21. In this background, the appellant-accused was definitely not liable to refund the entire security deposit amount of Rs. 9,00,000/- covered by the post-dated cheques, to the respondent-complainant because he was entitled to deduct the amount of due rent and maintenance from the said amount. Hence, the respondent-complainant failed to lead evidence to conclusively establish that the entire amount under the post-dated cheques was a legally enforceable debt against the appellant-accused.
22. In wake of the above discussion, we are of the opinion that the judgment dated 6th March, 2018, passed by the appellate Court and the judgment dated 8th July, 2024 passed by the High Court, whereby compensation awarded by the trial Court was enhanced and the appellant-accused has been held liable to pay a sum of Rs. 9,00,000/- as compensation to the respondent-complainant and in default to undergo simple imprisonment, do not stand to scrutiny.

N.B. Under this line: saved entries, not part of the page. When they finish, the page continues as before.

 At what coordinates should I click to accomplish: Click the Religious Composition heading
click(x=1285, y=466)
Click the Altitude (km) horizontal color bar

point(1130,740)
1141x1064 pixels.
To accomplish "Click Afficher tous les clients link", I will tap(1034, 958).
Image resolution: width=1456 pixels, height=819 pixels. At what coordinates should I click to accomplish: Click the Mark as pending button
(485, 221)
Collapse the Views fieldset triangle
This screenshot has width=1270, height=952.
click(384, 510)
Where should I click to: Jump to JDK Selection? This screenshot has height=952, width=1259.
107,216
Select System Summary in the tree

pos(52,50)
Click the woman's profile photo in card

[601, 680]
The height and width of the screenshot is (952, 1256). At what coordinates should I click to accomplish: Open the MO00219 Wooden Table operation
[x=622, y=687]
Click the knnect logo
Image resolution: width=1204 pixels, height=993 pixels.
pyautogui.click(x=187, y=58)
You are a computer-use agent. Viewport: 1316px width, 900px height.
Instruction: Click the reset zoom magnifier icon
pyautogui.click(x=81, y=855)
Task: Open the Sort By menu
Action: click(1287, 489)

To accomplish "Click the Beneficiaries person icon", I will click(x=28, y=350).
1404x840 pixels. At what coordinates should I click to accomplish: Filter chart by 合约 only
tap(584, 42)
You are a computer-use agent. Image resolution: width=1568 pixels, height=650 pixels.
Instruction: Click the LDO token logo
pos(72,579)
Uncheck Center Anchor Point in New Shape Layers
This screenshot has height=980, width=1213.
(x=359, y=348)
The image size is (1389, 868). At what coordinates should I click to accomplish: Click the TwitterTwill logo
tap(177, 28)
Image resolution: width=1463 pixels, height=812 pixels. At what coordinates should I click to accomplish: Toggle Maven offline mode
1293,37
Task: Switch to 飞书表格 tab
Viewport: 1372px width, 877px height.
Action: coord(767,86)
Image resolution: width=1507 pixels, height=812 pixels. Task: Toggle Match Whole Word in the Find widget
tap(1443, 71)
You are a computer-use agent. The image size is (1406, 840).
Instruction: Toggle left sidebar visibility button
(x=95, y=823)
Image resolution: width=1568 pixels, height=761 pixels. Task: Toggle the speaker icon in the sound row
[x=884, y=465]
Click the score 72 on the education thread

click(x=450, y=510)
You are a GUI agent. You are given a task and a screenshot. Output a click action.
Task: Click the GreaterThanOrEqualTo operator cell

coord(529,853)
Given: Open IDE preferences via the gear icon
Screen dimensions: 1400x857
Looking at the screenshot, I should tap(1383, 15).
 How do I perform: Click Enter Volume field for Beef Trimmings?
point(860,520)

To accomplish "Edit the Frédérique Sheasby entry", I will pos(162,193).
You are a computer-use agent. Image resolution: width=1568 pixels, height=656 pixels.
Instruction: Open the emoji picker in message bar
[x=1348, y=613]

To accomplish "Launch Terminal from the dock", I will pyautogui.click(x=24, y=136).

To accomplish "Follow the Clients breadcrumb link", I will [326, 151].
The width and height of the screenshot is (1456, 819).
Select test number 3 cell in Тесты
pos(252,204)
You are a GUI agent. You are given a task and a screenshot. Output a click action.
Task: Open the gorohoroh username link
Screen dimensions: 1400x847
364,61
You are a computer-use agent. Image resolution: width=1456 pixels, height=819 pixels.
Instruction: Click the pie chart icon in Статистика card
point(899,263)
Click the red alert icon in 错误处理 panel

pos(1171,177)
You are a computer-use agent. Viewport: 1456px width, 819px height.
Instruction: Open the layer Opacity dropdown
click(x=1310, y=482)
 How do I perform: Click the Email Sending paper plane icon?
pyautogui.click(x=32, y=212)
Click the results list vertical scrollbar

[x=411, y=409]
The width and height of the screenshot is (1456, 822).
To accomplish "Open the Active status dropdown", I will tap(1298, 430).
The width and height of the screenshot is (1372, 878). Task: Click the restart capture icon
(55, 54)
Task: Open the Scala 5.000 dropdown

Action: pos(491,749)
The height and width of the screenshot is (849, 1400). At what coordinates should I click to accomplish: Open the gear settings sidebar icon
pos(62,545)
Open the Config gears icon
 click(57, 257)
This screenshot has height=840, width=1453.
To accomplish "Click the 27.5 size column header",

23. It is pertinent to note that the appellant-accused had previously approached this Court by filing special leave petitions (SLPs)20, against orders dated 19th April, 2022 and 16th June, 2022, passed by the High Court, wherein the application filed by the accused-appellant seeking extension of time to deposit 50% of the fine amount as awarded by the appellate Court for staying the operation of the appellate Court’s judgment was dismissed. This Court, while issuing notice vide order dated 1st August, 2022, in the said SLPs, recorded that the appellant-accused had produced two demand drafts of a sum of Rs. 2,10,000/- each, totalling to Rs. 4,20,000/-. The said demand drafts were directed to be deposited with the learned Secretary General of this Court.
24. This Court vide order dated 8th August, 2023, disposed of the said SLPs directing the Registry to transmit the said demand drafts to the Chief Metropolitan Magistrate Court, Bangalore i.e., the trial Court, and the amount covered by the said drafts was ordered to be invested in an interest-bearing fixed deposit in a Nationalised Bank. Evidently, the amount deposited by the appellant-accused i.e., a sum of Rs. 4,20,000/- (Two demand drafts of Rs. 2,10,000/- each) as recorded in the order dated 1st August, 2022 passed by this Court, must also have generated interest.
25. Thus, while setting aside the judgments of the High Court and the appellate Court and restoring that of the trial Court, we direct that the sum of Rs. 3,00,000/- by way of compensation shall be paid to the respondent-complainant. The remaining amount over and above the sum of Rs. 3,00,000/- awarded to the respondent-complainant by way of compensation, shall be reimbursed to the appellant-accused.
26. In view of the above discussion, the impugned judgments, dated 6th March, 2018 passed by the appellate Court and dated 8th July, 2024 passed by the High Court are hereby, quashed and set aside. The judgment dated 9th November, 2016 rendered by the trial Court is restored. The trial Court shall reimburse the amount in the above terms to ensure compliance of this judgment within a period of two months from today.
27. Thus, the appeals are partly allowed in the aforesaid terms.
28. Pending application(s), if any, shall stand disposed of.
———
1 Hereinafter, being referred to as ‘High Court’.
2 The Criminal Revision Petitions filed by the appellant herein includes CRP No. 447 of 2018, 448 of 2018, 449 of 2018, 450 of 2018, 451 of 2018, 452 of 2018, 453 of 2018, 454 of 2018, 466 of 2018, 467 of 2018, 468 of 2018 and 469 of 2018. However, it is pertinent to note that the present appeals are filed only against the judgment and order in Criminal Revision Petitions No. 447-454 of 2018.
3 Hereinafter, being referred to as ‘appellant-accused’.
4 Hereinafter, being referred to as ‘respondent-complainant.
5 Hereinafter, referred to as ‘subject flat’.
6 Criminal Complaint Nos. 26639 of 2015, 1235 of 2016, 5198 of 2016 and 11151 of 2016.
7 Hereinafter, being referred to as ‘trial Court’.
8 Hereinafter, being referred to as ‘NI Act’.
9 Criminal Appeal Nos. 1429 of 2016, 1430 of 2016, 1431 of 2016 and 1432 of 2016.
10 Criminal Appeal Nos. 411 of 2017, 412 of 2017, 414 of 2017 and 415 of 2017.
11 Hereinafter, referred to as ‘appellate Court’
12 Supra note 2.
13 Supra note 6.
14 S.C. No. 1988 of 2016.
15 Execution Petition No. 1894 of 2019.
16 Supra note 6.
17 Supra note 14.
18 Supra note 15.
19 Supra note 6.
20 SLP(Crl.) No(s). 6701-6716 of 2022.